2.2.3.1 Eigen kracht Allereerst bekijkt het college wat de cliënt zelf kan doen om op eigen kracht zijn beperkingen (deels) weg te nemen. Daarbij zal het vaak gaan om (eenvoudige) aanpassingen in de levensstijl of de woning van de cliënt. Tijdens het onderzoek kan het college hiertoe aanbevelingen doen, handvatten bieden of tips geven. Eigen kracht kent ook een financieel aspect. Uit de kamerstukken komt duidelijk naar voren dat het college geen inkomenspolitiek mag bedrijven (geen inkomens- of vermogensgrenzen toepassen), maar eigen kracht impliceert ook dat burgers soms in staat zijn om in financiële zin hun probleem op te lossen (financiële zelfredzaamheid). Iemand die zijn auto verkoopt, kan de opbrengst hiervan en de middelen die hij bespaart op de vaste lasten van de auto inzetten voor de aanschaf van een scootmobiel. Iemand die zijn huis verkoopt en vervolgens kleiner gaat wonen of gaat huren, kan de opbrengst van de verkoop inzetten voor de noodzakelijke aanpassingen in de nieuwe woning. Iemand die altijd zelf particuliere hulp in de huishouding heeft bekostigd wordt in staat geacht om dit ook op latere leeftijd zelf te bekostigen.

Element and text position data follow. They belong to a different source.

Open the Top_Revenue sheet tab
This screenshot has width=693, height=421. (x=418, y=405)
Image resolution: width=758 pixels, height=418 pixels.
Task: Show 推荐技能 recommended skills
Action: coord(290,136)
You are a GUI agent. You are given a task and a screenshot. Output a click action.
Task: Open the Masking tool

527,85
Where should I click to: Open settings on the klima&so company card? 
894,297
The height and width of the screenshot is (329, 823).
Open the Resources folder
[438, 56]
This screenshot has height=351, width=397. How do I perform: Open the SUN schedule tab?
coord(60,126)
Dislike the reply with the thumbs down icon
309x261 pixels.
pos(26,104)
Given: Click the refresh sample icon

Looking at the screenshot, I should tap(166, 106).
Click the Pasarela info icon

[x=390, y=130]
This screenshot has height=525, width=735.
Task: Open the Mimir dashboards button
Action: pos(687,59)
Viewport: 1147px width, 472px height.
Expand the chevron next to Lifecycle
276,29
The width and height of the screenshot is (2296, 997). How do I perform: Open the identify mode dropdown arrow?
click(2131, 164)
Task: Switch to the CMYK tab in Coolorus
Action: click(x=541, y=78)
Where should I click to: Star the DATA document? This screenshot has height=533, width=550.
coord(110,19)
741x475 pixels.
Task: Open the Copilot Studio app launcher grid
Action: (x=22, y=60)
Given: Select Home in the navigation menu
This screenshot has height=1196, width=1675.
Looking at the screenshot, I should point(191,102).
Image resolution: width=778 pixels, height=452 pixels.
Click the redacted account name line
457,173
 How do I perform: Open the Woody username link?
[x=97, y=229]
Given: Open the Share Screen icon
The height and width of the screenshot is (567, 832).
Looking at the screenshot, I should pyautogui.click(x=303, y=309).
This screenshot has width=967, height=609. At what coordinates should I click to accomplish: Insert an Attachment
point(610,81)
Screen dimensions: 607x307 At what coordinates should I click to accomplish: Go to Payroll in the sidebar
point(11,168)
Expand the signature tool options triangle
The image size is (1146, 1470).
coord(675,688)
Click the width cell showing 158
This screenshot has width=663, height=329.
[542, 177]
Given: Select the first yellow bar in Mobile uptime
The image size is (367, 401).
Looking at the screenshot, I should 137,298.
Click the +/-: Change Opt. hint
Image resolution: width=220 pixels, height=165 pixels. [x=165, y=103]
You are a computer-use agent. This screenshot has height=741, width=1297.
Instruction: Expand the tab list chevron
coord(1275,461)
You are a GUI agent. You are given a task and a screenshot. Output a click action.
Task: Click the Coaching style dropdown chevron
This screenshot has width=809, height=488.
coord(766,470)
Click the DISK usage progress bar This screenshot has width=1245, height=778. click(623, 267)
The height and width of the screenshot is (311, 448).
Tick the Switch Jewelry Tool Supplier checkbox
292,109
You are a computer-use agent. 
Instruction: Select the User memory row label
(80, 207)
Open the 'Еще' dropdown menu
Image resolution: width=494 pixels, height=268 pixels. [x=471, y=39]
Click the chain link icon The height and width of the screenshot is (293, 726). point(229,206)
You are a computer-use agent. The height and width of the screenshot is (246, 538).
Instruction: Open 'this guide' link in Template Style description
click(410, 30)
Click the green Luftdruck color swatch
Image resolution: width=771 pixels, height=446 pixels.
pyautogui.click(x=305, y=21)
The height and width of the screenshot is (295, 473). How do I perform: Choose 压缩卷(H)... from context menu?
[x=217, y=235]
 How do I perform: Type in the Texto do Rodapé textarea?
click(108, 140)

2.2.3.2 Gebruikelijke hulp Van gebruikelijke hulp is sprake indien er een huisgenoot aanwezig is die in staat kan worden geacht om taken binnen het huishouden over te nemen van de cliënt met beperkingen. Deze huisgenoot is over het algemeen een partner, kind of ouder, maar kan ook een andere huisgenoot zijn waarmee de cliënt gezamenlijk een huishouden voert. Gebruikelijke hulp zal in veel gevallen betrekking hebben op
19
huishoudelijk werk, maar kan evengoed bijdragen aan de maatschappelijke participatie van de cliënt. Uit het onderzoek van het college moet blijken of de huisgenoten in staat zijn om gebruikelijke hulp te geven en zo ja, in welke mate. Dit zal telkens een individuele beoordeling zijn, omdat de draagkracht van de huisgenoten per geval erg kan verschillen. Zo ligt het voor de hand dat een gezonde echtgenoot geacht wordt om huishoudelijke taken over te nemen. Toch zal het college in voorkomende gevallen de draagkracht van die echtgenoot moeten meewegen. Voor een kind onder de 18 jaar ligt dat al minder voor de hand en moet van geval tot geval worden onderzocht wat in alle redelijkheid de bijdrage van het kind kan zijn. In het kader van de AWBZ heeft het Rijk een richtlijn ontwikkeld voor gebruikelijke zorg voor ouder ten opzicht van hun kinderen. Het CIZ heeft in 2005 een richtlijn voor gebruikelijke zorg vastgesteld in het kader van de huishoudelijke verzorging. Het college kan deze richtlijnen toepassen als algemeen uitgangspunt. Dat wil zeggen dat deze richtlijnen in de praktijk een nuttige tool kunnen zijn, maar niet bedoeld zijn als vastomlijnde kaders. In de praktijk is individueel onderzoek nodig om de mate van gebruikelijke hulp vast te stellen. Daarbij kan worden afgeweken van de genoemde richtlijnen.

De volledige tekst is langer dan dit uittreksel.